– Ja decyduję, jak będzie wyglądała ta kadra, ale mówcie mi, co wam leży na sercu – dodał Grbić, zwracając się poprzez dziennikarzy do zawodników. Pierwsze powołania Serba wywołały sporo kontrowersji, gdyż pominął w nich kilku siatkarzy, którzy do tej pory stanowili o sile reprezentacji. Niektórzy z nich publicznie wyrażali tym faktem zdziwienie, inni zakończyli kariery w drużynie narodowej.
Po zakończeniu kariery reprezentacyjnej przez Michała Kubiaka, opaskę kapitana polskiej kadry przejmie Bartosz Kurek.
- Wszyscy gramy po tej samej stronie siatki. Nie musimy się wszyscy kochać, ale musimy się szanować i tworzyć monolit. Rywal jest po drugiej stronie siatki. Nie dopuszczę do tego, żeby konflikty urodziły się w naszej szatni. Na to w mojej drużynie narodowej nie będzie miejsca – stwierdził trener, zapowiadając zarazem, że zawodnicy ZAKSY Kędzierzyn-Koźle, mimo iż to pod jego wodzą wygrali przed rokiem Ligę Mistrzów, a teraz powtórzyli sukces, nie mogą liczyć na specjalne traktowanie.

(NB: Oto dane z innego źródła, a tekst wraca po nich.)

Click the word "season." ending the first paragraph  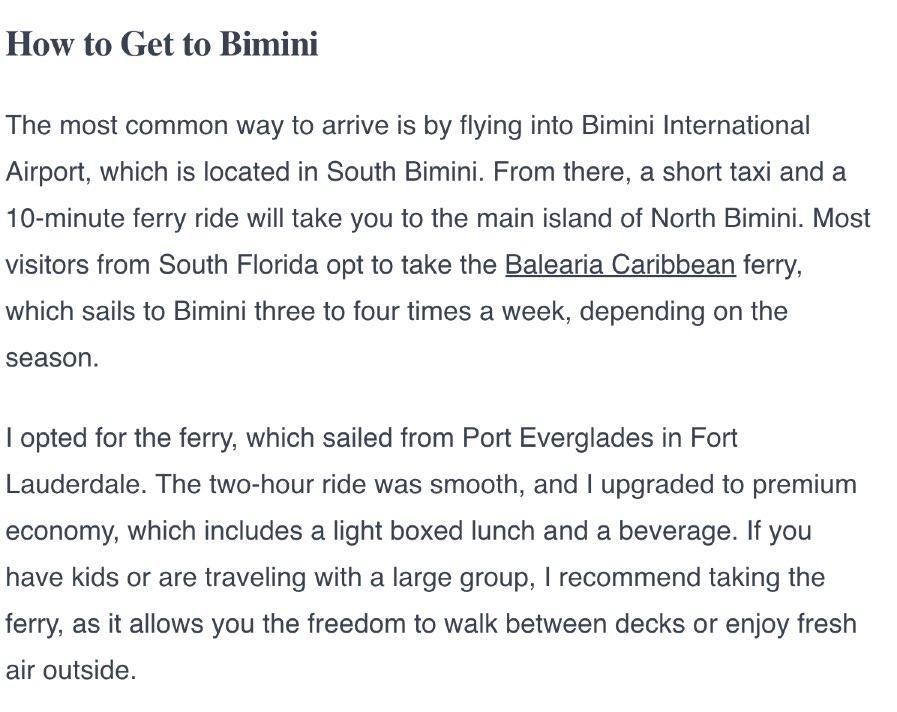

- Wymagam zaangażowania od wszystkich, którzy otrzymali powołanie. Rozumieją to, przynajmniej taką mam nadzieję. I nic nie znaczy, że ktoś wygrał dwa razy z rzędu Ligę Mistrzów. Nie będzie żadnego specjalnego traktowania, wszyscy są równi. Nie ma gwiazd, wyróżniania kogoś. Wszyscy reprezentanci Polski będą tak samo traktowani. Nie będzie żadnego gwiazdorzenia i traktowania kogoś na specjalnych prawach, bo na przykład jest bardziej doświadczony. Pewnie, że każdy ma inny charakter, styl gry, doświadczenie, ale to nie znaczy, że ktoś kto rozegrał więcej spotkań w kadrze automatycznie będzie miał prawo do trzech dni wolnego, bo ma status gwiazdy - zakończył Grbić.